A systematic review of natural killer cells profile and cytotoxic function in myalgic encephalomyelitis/chronic fatigue syndrome.
Eaton-Fitch, Natalie, du Preez, Stanley, Cabanas, Hélène et al. · Systematic reviews · 2019 · DOI
Quick Summary
This review examined research on natural killer cells, which are immune cells that help fight infections and abnormal cells in the body. Scientists found that people with ME/CFS consistently have natural killer cells that don't work as well as they should. This discovery was the most reliable and consistent finding across all the studies reviewed, suggesting it could be an important marker for understanding ME/CFS.
Why It Matters
Identifying a consistent immune abnormality in ME/CFS is crucial because it provides objective evidence of biological dysfunction and could help validate the disease as a real medical condition rather than a psychological disorder. If NK cell dysfunction proves reliable across patients, it might eventually be used as a diagnostic marker or therapeutic target for treatment development. This research offers hope that understanding immune mechanisms could lead to better management strategies for ME/CFS patients.
Observed Findings
Impaired NK cell cytotoxicity was documented in all 17 reviewed studies with consistent methodology—making it the most reliable immunological marker identified.

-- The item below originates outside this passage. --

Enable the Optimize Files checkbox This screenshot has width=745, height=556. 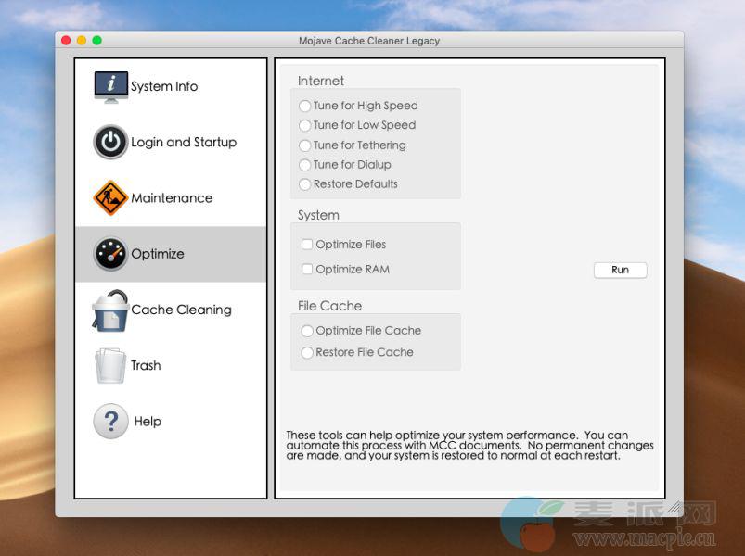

Aberrations in NK cell lytic protein levels (proteins involved in cell killing) were reported across multiple studies.
Significant heterogeneity existed between studies in other measured outcomes, including NK cell phenotype, receptor expression, cytokine production, and degranulation patterns.
Only 11 of 17 studies specifically investigated cytotoxicity, while 14 examined phenotype/receptor profiles and fewer examined cytokine production (3 studies) or degranulation (4 studies).
All included studies were observational case-control designs with no randomized controlled trials identified.
Inferred Conclusions
Impaired NK cell cytotoxicity is a reliable and consistent biomarker suitable for continued ME/CFS research and potentially useful as a cellular model for the disease.
NK cell abnormalities may characterize a biologically-defined subset of ME/CFS patients, reflecting the disease's known heterogeneity.
Future research should focus on standardizing methodology to clarify which NK cell features beyond cytotoxicity are most relevant to ME/CFS pathology.
Remaining Questions
Does NK cell dysfunction cause ME/CFS symptoms, or is it a consequence of the disease process—and can improving NK function improve clinical outcomes?
What This Study Does Not Prove
This review does not prove that NK cell dysfunction causes ME/CFS or that correcting it would cure the disease—only that an association exists. The heterogeneity in findings suggests NK cell abnormalities may characterize only a subset of ME/CFS patients rather than all affected individuals. The study design (reviewing observational studies) cannot establish causation, and the variability in how different studies measured NK function limits definitive conclusions about which specific NK cell features are most important.
Which specific subset of ME/CFS patients exhibits NK cell abnormalities, and do these patients have distinct clinical characteristics or prognoses?
What mechanisms drive the impaired cytotoxicity in ME/CFS NK cells, and are they reversible with targeted interventions?
Why do other NK cell features (phenotype, receptors, cytokine production) show inconsistent abnormalities across studies—reflecting true biological heterogeneity or methodological variation?